**FRAGMENTO DE TEXTO:**
Embebidos con las letras
Emiliano Becerril
Ilustración de N.W. Jones |
Ciertos
escritores, además de escritores, han sido borrachos profesionales, y
otros, quizás los muy pocos, bebedores ocasionales. Pero hay muchos
escritores borrachos por definición, como Hemingway, Jack London o
Malcolm Lowry, sólo por citar algunos; todos ellos histórica y
oficialmente alcohólicos. Entre los consagrados escritores alcohólicos
que mi memoria logra arrastrar –probablemente sea docta ignorancia–
recuerdo pocos textos de ellos respecto al alcohol o, más bien, sólo
algunos escritos generalmente tangenciales que hablan sobre la bebida.

**POR HACER:**
1. Indica si cada afirmación concuerda con el fragmento y cita las palabras exactas que lo deciden. (a) Hemingway, Jack London y Malcolm Lowry aparecen como escritores borrachos por definición. (b) Se dice que se recuerdan muchos textos de los escritores alcohólicos sobre el alcohol. (c) Los bebedores ocasionales son, quizás, muy pocos.
2. Según el fragmento, ¿de qué manera son alcohólicos Hemingway, Jack London y Malcolm Lowry?
3. Extrae del fragmento el tramo que va desde "Embebidos con las" hasta "sobre la bebida.".
El material no hace falta para resolver las tareas.

**DATOS DE ORIGEN:**
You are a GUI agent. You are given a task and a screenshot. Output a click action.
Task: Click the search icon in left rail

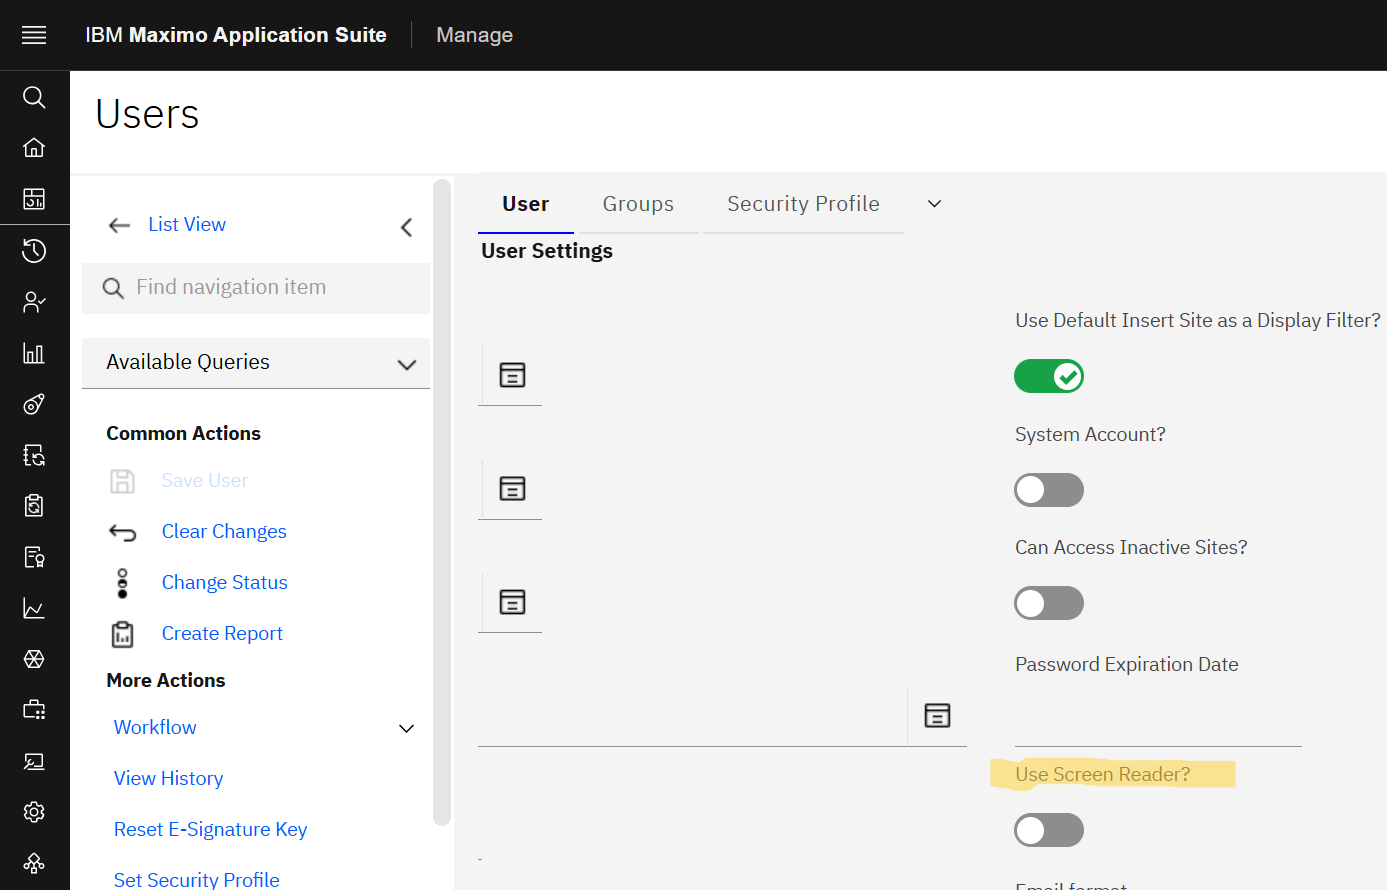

**SOLUCIONES DESARROLLADAS:**
1.
(a) Sí: "escritores borrachos por definición, como Hemingway, Jack London o Malcolm Lowry".
(b) No: "recuerdo pocos textos de ellos respecto al alcohol".
(c) Sí: "otros, quizás los muy pocos, bebedores ocasionales".

2. Lo son histórica y oficialmente.

3.
Embebidos con las letras
Emiliano Becerril
Ilustración de N.W. Jones |
Ciertos
escritores, además de escritores, han sido borrachos profesionales, y
otros, quizás los muy pocos, bebedores ocasionales. Pero hay muchos
escritores borrachos por definición, como Hemingway, Jack London o
Malcolm Lowry, sólo por citar algunos; todos ellos histórica y
oficialmente alcohólicos. Entre los consagrados escritores alcohólicos
que mi memoria logra arrastrar –probablemente sea docta ignorancia–
recuerdo pocos textos de ellos respecto al alcohol o, más bien, sólo
algunos escritos generalmente tangenciales que hablan sobre la bebida.